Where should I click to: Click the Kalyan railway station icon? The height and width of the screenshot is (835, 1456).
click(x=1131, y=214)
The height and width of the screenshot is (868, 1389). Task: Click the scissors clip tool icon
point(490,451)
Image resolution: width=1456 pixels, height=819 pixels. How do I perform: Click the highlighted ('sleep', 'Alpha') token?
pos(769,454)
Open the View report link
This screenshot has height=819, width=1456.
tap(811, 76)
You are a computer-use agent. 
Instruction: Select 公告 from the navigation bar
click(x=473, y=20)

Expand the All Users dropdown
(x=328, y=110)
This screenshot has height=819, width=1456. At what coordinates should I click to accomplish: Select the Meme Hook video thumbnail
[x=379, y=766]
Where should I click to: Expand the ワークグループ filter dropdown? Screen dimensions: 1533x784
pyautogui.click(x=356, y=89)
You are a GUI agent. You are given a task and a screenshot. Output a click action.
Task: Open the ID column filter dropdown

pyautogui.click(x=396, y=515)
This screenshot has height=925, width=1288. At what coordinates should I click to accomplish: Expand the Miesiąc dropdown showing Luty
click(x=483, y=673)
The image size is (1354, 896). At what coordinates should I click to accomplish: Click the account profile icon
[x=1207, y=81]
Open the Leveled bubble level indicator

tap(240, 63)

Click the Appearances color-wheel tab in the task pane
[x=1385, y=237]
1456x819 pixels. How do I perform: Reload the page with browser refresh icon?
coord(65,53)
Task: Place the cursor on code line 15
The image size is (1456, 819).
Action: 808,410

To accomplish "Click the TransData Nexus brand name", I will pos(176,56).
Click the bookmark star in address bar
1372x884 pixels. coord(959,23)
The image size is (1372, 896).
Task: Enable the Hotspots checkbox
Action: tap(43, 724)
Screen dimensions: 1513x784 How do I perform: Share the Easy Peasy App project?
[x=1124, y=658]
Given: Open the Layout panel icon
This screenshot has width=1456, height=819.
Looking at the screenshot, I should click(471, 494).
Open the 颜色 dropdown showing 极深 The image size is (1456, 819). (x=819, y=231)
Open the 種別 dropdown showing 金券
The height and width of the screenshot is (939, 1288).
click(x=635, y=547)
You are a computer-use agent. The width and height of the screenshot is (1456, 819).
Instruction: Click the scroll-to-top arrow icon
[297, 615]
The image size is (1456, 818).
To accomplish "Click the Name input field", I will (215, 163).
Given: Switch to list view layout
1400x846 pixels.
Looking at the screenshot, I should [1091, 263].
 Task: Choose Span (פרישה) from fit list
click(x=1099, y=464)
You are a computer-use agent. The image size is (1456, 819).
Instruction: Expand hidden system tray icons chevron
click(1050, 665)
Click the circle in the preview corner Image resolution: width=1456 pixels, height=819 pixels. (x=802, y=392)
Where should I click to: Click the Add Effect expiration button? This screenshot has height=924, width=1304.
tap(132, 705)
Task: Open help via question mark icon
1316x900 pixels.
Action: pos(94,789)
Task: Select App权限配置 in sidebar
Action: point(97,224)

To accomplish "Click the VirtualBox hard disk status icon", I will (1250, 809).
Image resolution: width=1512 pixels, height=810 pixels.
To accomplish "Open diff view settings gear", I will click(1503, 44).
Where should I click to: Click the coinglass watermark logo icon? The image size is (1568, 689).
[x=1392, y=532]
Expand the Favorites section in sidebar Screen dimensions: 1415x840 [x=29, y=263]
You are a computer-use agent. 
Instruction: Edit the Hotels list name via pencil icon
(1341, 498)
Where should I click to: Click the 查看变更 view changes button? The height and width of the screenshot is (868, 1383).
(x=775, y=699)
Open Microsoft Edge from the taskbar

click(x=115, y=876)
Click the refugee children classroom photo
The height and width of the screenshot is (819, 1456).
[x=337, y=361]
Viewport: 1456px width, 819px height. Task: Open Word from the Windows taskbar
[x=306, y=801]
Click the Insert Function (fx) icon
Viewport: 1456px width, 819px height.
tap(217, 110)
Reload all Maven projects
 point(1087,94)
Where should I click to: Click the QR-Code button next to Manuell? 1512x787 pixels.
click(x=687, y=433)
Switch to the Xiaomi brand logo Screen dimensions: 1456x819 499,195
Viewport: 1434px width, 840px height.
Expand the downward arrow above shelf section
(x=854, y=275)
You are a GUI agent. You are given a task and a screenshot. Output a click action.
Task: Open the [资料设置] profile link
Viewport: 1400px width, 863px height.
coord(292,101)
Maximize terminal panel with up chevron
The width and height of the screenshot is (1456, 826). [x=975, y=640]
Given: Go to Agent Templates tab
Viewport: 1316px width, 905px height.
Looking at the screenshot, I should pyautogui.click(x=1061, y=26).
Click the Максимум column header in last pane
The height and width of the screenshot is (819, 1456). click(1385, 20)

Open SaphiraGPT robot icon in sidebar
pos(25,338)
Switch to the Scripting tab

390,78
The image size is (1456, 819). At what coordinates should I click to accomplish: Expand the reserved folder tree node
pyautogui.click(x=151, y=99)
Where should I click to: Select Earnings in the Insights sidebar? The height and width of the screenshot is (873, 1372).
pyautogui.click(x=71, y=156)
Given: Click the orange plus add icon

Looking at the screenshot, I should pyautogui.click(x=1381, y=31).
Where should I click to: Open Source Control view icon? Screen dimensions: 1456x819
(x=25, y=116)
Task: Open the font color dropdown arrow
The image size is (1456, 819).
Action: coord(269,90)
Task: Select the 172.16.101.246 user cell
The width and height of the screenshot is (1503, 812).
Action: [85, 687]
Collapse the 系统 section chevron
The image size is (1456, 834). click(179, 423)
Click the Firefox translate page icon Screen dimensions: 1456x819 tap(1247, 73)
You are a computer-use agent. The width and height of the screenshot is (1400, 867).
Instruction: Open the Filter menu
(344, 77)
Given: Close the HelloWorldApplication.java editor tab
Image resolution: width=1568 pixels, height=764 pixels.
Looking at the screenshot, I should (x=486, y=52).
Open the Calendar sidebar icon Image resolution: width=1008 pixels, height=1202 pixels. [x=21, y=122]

■ YOUR GOAL
Determine how many lines of this listing contain "will", and give only the number.

■ SOLUTION TO THE EXERCISE
4